South Korea Proposes Stablecoin Licensing Law as Lee Administration Advances Crypto Agenda
- The Financial Services Commission of South Korea has proposed a new law to license stablecoin issuers and broad crypto oversight.
- Digital Asset Basic Act requires local stablecoin issuers to own at least ₩500 million and obtain regulatory permission.
- The new committee and industry body will coordinate the policy and monitoring of tokens.
The Democratic Party of South Korea has proposed a comprehensive bill that would establish a stablecoin licensing framework and heighten digital asset regulatory oversight. Representative Min Byeong-deok broached the Digital Asset Basic Act on June 10, outlining some key regulatory measures to boost transparency and protect investors in the county’s fast-expanding crypto market.
The proposed legislation marks a big shift under President Lee Jae Myung’s new administration. It goes beyond investor safeguards, atop the Virtual Asset Investor Protection Act, which took effect last July. The bill determines what digital assets are, intensifies licensing processes, and enhances the Financial Services Commission (FSC)’s supervisory powers over the sector.
FSC approval and other strict financial criteria will be mandated for issuers of stablecoins. In addition, the rules include a minimum capital requirement of ₩500 million (or about $367,890). In addition, issuers must enforce reserve backing and bankruptcy remoteness to protect user funds from the issuer if the issuer becomes insolvent.
Lee Administration Pushes Crypto Policy Forward
South Korea’s new President, Lee Jae Myung, who was sworn in last week after winning more than 49 percent of the vote, has always been supportive of crypto adoption. He pledged that he was going to secure legal recognition for spot crypto ETFs and gain institutional investors access to digital markets. These promises are in line with the Digital Asset Basic Act, which makes South Korea ready to compete in the global digital asset economy.

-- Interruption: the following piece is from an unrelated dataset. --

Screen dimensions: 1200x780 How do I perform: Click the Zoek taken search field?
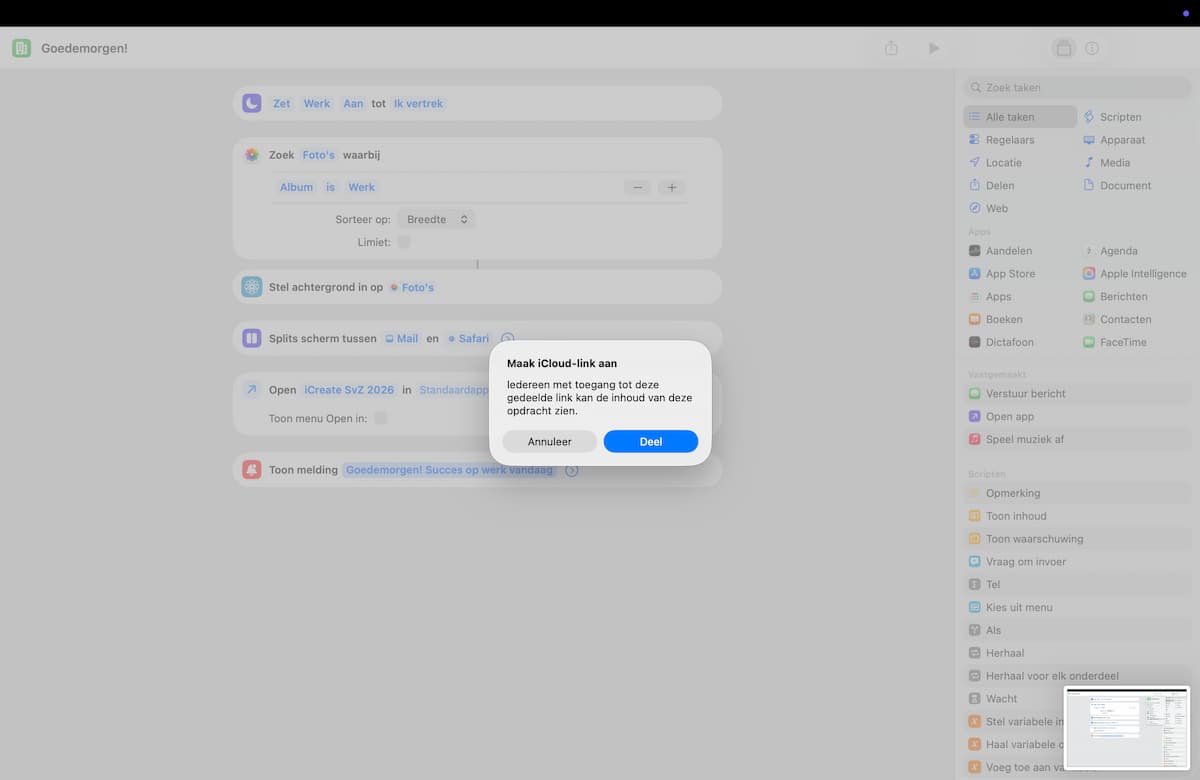[1078, 87]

One of the key elements of the bill is to create a Digital Asset Committee under the presidential office. The crypto regulation would be coordinated at a national level by the policy of this body. A separate Digital Asset Industry Association will monitor token evaluations for exchanges and market behavior, as far as listing tokens on the exchange.
Under the proposal, the FSC can impose penalties on unfair trading activities, and also retains the power to investigate. In addition, it imposes new registration, approval, and reporting requirements for firms conducting activities in the digital asset ecosystem.
Rising Global Focus on Stablecoin Regulations
The proposal comes amid global interest in stablecoin regulation. In May, the total market value of stablecoins hit an all-time high of $250 billion, reflecting rising demand. Jurisdictions like the U.S. and UAE are also advancing legislation, with bills such as the GENIUS and STABLE Acts awaiting passage in the U.S. Congress.
The announcement has sparked movement in South Korea’s financial markets. KakaoPay, a mobile payment firm with crypto exposure, surged by as much as 45% over the past five days, according to Google Finance data .
However, analysts have warned against excessive optimism. JPMorgan’s Stanley Yang and Jihyun Cho said the rally in Kakao-related shares lacks solid justification. They noted that the long-term impact of the proposed stablecoin law remains uncertain.